Extracted text:
......

He could have gone to Disneyland or met his favorite sports hero.
Instead, Michael Friedman, 16, who is battling a rare and aggressive cancer, made a wish to give a LeapPad laptop toy for toddlers to 23-month-old Alexis Latimore of North Tonawanda, who has a tumor in her eye.
And a digital camera to Lacora Wilson, 19, of Buffalo, who has kidney failure.
And a portable DVD player to 10-year-old Angie Hackney of Niagara Falls, another kidney patient who also suffers from lymphoma.
"I was in shock," said Angie's grateful mother, Mary Lou Castricone, who sat at her daughter's bedside Friday in Women and Children's Hospital.
"Isn't that a special person?" she remarked of Michael, after he delivered the DVD player -- a pink one, at that -- along with a copy of "Cinderella" to Angie, putting a smile on the weary girl's face as she endured three hours of dialysis.
Michael, who is from Easton, Conn., was under treatment for his cancer at Memorial Sloan-Kettering Cancer Center in New York City when he was given the opportunity to have a dream fulfilled through the Make-A-Wish Foundation.

......

Entries supplied:
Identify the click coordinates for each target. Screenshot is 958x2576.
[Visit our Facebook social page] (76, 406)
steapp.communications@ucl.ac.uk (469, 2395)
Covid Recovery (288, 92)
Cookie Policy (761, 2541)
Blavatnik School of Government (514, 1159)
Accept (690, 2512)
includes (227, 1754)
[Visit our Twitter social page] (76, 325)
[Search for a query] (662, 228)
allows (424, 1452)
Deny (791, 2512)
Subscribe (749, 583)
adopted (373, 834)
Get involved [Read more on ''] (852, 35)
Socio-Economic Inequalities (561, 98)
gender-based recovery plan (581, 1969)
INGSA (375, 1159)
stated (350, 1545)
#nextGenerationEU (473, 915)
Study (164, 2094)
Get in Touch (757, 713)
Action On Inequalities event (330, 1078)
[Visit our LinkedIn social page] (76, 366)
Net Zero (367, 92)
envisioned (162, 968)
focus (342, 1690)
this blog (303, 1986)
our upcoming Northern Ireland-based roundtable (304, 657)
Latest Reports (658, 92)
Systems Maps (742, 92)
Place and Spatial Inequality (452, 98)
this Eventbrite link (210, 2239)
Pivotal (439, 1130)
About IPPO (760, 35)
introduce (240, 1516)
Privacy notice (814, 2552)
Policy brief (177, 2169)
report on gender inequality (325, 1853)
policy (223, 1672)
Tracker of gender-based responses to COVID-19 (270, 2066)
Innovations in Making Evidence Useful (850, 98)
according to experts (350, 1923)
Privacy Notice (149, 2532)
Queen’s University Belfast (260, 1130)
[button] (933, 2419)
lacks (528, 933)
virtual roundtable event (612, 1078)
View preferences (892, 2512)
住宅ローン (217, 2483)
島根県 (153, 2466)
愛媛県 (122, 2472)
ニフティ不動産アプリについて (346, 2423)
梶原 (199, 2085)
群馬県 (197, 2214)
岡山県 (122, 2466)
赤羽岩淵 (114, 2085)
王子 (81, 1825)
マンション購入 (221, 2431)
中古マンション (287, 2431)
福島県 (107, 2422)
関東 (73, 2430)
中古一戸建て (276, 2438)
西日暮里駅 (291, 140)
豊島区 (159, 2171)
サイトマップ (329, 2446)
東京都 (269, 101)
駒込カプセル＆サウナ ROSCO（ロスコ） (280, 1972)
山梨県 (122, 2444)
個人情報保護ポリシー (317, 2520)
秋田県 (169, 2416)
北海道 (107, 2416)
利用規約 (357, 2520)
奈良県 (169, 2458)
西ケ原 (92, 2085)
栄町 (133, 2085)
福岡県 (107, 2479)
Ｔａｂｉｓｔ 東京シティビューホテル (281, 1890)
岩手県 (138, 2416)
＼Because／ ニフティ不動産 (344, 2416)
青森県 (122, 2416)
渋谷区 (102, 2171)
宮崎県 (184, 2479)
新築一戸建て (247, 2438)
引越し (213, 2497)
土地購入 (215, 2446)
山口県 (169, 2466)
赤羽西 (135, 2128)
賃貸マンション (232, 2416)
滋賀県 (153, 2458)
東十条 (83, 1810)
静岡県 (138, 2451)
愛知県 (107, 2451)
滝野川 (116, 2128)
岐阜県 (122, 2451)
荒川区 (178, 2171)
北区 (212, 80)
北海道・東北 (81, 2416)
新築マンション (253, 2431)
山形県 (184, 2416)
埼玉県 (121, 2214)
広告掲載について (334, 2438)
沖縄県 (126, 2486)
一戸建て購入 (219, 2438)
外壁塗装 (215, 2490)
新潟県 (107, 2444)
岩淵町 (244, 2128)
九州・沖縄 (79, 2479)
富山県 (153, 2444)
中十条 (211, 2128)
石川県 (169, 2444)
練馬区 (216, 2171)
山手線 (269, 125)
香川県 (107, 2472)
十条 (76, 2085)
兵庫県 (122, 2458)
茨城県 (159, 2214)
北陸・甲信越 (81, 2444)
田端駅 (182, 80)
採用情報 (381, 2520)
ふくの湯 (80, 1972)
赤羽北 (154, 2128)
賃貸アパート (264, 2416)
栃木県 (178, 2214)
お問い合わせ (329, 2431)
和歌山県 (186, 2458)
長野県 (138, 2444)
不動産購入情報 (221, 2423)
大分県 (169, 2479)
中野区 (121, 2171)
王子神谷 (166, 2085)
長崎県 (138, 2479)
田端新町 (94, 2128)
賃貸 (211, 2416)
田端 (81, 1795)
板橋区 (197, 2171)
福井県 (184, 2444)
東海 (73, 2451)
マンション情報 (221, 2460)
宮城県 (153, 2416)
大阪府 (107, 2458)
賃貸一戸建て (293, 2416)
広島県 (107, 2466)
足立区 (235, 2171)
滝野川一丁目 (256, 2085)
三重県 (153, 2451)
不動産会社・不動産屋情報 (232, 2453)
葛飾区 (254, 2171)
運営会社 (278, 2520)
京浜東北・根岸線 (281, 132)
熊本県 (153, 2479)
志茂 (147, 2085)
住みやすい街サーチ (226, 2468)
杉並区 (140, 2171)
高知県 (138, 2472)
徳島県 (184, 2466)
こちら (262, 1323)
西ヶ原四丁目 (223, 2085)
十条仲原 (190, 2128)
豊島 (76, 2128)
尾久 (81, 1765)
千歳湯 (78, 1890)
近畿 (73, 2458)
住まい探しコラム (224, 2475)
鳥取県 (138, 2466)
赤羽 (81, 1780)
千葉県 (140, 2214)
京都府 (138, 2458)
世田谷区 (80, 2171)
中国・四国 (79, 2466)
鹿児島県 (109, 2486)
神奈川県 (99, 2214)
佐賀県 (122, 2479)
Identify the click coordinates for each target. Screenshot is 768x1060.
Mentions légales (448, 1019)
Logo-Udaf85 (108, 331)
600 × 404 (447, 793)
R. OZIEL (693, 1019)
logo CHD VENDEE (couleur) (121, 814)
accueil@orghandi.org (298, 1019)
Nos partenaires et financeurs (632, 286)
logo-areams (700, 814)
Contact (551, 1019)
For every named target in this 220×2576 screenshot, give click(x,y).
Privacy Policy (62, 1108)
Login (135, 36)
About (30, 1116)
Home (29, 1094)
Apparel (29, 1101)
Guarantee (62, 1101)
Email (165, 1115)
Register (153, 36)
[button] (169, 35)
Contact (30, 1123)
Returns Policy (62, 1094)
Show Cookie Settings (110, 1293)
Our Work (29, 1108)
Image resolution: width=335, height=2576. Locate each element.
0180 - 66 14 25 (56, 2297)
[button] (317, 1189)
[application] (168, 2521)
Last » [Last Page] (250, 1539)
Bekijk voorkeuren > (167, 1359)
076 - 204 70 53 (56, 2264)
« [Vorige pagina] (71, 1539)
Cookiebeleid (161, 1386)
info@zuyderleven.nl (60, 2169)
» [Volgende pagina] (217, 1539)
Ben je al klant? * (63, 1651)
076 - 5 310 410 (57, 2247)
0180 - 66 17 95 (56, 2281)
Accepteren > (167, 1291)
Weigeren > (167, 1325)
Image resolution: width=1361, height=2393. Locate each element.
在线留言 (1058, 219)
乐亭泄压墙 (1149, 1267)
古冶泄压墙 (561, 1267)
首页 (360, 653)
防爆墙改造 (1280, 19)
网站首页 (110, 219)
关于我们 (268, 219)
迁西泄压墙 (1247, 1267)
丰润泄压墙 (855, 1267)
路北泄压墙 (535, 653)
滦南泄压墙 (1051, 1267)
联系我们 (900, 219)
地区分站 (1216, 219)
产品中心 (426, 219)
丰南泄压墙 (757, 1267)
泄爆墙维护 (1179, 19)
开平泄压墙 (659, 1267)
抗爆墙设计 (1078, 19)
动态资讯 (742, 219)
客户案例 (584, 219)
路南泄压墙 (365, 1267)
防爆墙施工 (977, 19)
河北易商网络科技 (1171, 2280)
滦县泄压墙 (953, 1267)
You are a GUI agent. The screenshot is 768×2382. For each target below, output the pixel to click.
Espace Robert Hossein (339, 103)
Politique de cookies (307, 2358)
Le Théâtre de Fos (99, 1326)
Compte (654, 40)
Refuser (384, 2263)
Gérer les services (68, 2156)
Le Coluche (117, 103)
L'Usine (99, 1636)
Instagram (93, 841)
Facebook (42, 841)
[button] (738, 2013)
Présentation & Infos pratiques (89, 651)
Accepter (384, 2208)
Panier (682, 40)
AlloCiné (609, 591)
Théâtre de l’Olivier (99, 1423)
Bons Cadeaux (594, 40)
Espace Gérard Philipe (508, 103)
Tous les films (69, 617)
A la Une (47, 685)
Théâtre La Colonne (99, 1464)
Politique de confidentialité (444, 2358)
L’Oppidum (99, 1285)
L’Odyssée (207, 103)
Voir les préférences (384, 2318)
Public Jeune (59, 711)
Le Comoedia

......

Tasks to complete:
**a.** Write out the part of the news story about Michael Friedman's wish from "Instead, Michael Friedman, 16, who" up to and including "suffers from lymphoma.".
**b.** According to the news story about Michael Friedman's wish, where was he being treated for his cancer when he was offered a wish?

Response list:
**a.**
Instead, Michael Friedman, 16, who is battling a rare and aggressive cancer, made a wish to give a LeapPad laptop toy for toddlers to 23-month-old Alexis Latimore of North Tonawanda, who has a tumor in her eye.
And a digital camera to Lacora Wilson, 19, of Buffalo, who has kidney failure.
And a portable DVD player to 10-year-old Angie Hackney of Niagara Falls, another kidney patient who also suffers from lymphoma.

**b.** Memorial Sloan-Kettering Cancer Center in New York City.